Oracle Data Mining performs the same missing value treatment whether or not Automatic Data Preparation is being used.

Table 3-2 Missing Value Treatment by Algorithm

Missing Data	EM, GLM, NMF, k-Means, SVD, SVM	DT, MDL, NB, OC	Apriori
NUMERICAL missing at random	The algorithm replaces missing numerical values with the mean. For Expectation Maximization (EM), the replacement only occurs in columns that are modeled with Gaussian distributions.	The algorithm handles missing values naturally as missing at random.	The algorithm interprets all missing data as sparse.
CATEGORICAL missing at random	Genelized Linear Models (GLM), Non-Negative Matrix Factorization (NMF), k-Means, and Support Vector Machine (SVM) replaces missing categorical values with the mode. Singular Value Decomposition (SVD) does not support categorical data. EM does not replace missing categorical values. EM treats NULLs as a distinct value with its own frequency count.	The algorithm handles missing values naturally as missing random.	The algorithm interprets all missing data as sparse.

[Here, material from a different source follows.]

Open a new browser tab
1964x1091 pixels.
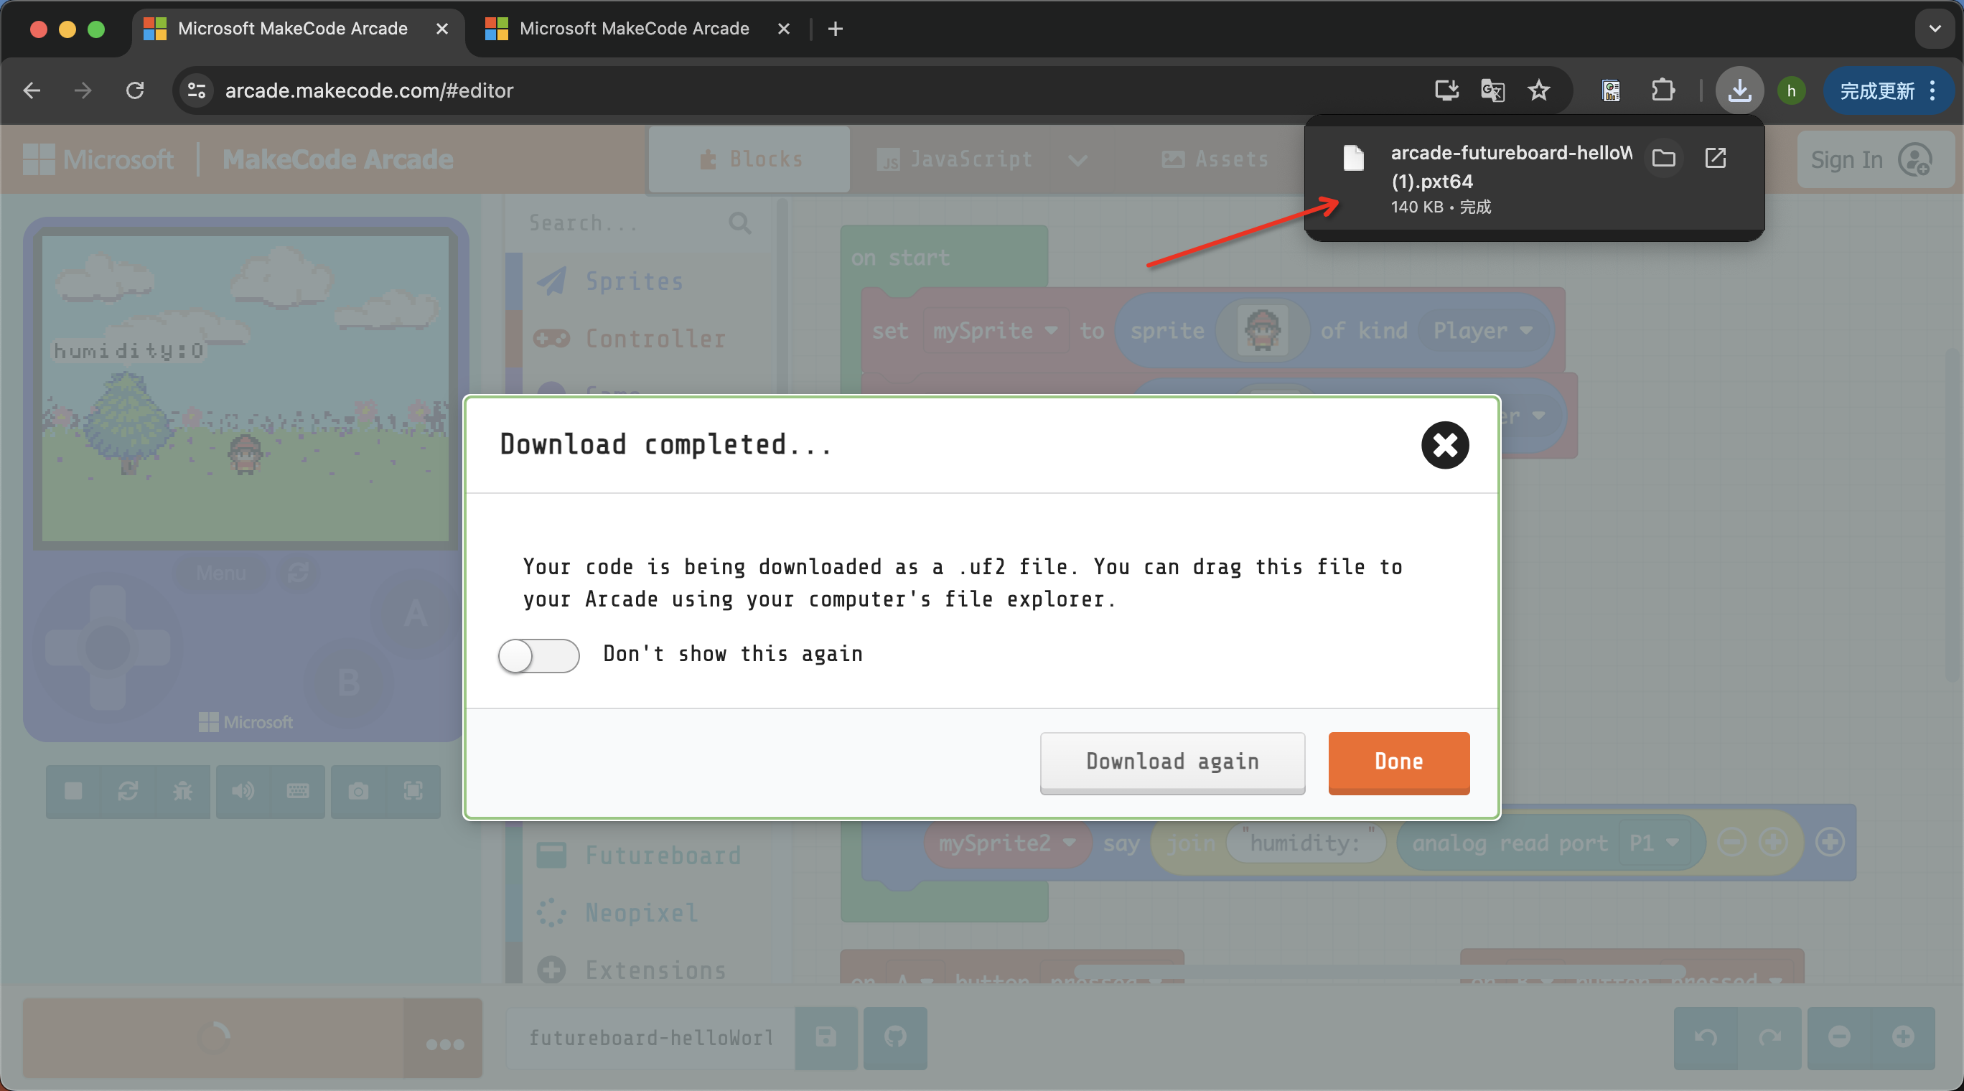point(835,29)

NUMERICAL sparse	The algorithm replaces sparse numerical data with zeros.	O-Cluster does not support nested data and therefore does not support sparse data. Decision Tree (DT), Minimum Description Length (MDL), and Naive Bayes (NB) and replace sparse numerical data with zeros.	The algorithm handles sparse data.
CATEGORICAL sparse	All algorithms except SVD replace sparse categorical data with zero vectors. SVD does not support categorical data.	O-Cluster does not support nested data and therefore does not support sparse data. DT, MDL, and NB replace sparse categorical data with the special value `DM$SPARSE`.	The algorithm handles sparse data.